* **Stated task**
Revise the lines from the line with "The width and height of the screenshot is (1545, 784)." to the line with "I will pos(1132,108).", changing "back arrow" to "return arrow" and leaving everything else as it is. Give only those lines.
>> Begin Provided data
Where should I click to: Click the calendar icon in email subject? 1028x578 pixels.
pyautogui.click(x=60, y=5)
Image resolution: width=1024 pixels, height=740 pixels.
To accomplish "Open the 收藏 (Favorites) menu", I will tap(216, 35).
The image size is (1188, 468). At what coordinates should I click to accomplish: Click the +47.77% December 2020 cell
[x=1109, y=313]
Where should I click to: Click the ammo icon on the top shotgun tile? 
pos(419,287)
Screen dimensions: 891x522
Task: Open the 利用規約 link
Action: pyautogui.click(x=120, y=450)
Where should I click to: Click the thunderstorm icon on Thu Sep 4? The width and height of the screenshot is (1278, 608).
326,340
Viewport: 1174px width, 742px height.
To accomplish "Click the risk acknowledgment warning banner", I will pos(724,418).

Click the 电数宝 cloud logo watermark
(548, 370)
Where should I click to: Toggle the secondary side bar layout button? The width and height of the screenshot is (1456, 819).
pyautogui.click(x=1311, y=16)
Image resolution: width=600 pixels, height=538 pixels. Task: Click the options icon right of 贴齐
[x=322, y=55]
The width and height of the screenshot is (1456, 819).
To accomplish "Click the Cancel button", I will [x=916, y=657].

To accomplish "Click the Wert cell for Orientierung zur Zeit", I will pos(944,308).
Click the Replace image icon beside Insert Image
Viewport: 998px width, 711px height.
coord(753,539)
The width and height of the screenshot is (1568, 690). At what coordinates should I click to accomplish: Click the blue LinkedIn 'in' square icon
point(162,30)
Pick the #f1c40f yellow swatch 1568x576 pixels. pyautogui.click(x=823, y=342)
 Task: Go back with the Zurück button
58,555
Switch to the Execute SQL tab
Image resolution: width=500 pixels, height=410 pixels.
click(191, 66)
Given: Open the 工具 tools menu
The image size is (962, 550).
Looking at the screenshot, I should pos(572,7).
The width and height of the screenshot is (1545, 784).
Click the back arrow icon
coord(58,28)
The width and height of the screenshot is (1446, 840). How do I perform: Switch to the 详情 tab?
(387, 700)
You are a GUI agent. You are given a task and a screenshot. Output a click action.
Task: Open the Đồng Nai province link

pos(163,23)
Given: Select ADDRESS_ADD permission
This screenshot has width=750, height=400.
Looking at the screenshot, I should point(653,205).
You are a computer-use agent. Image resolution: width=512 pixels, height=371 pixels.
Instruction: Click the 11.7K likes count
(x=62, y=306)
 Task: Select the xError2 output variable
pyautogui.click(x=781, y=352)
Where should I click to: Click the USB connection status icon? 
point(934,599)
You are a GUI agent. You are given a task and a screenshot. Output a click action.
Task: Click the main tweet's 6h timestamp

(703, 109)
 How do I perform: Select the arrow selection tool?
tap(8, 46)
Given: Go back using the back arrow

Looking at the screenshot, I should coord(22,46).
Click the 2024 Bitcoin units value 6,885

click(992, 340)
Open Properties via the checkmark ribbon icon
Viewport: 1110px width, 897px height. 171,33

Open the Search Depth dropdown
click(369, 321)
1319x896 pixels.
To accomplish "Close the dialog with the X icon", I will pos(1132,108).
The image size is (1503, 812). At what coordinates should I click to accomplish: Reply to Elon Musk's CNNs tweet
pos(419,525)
>> End Provided data
* **Full output**
The width and height of the screenshot is (1545, 784).
Click the return arrow icon
coord(58,28)
The width and height of the screenshot is (1446, 840). How do I perform: Switch to the 详情 tab?
(387, 700)
You are a GUI agent. You are given a task and a screenshot. Output a click action.
Task: Open the Đồng Nai province link

pos(163,23)
Given: Select ADDRESS_ADD permission
This screenshot has width=750, height=400.
Looking at the screenshot, I should point(653,205).
You are a computer-use agent. Image resolution: width=512 pixels, height=371 pixels.
Instruction: Click the 11.7K likes count
(x=62, y=306)
 Task: Select the xError2 output variable
pyautogui.click(x=781, y=352)
Where should I click to: Click the USB connection status icon? 
point(934,599)
You are a GUI agent. You are given a task and a screenshot. Output a click action.
Task: Click the main tweet's 6h timestamp

(703, 109)
 How do I perform: Select the arrow selection tool?
tap(8, 46)
Given: Go back using the return arrow

Looking at the screenshot, I should coord(22,46).
Click the 2024 Bitcoin units value 6,885

click(992, 340)
Open Properties via the checkmark ribbon icon
Viewport: 1110px width, 897px height. 171,33

Open the Search Depth dropdown
click(369, 321)
1319x896 pixels.
To accomplish "Close the dialog with the X icon", I will pos(1132,108).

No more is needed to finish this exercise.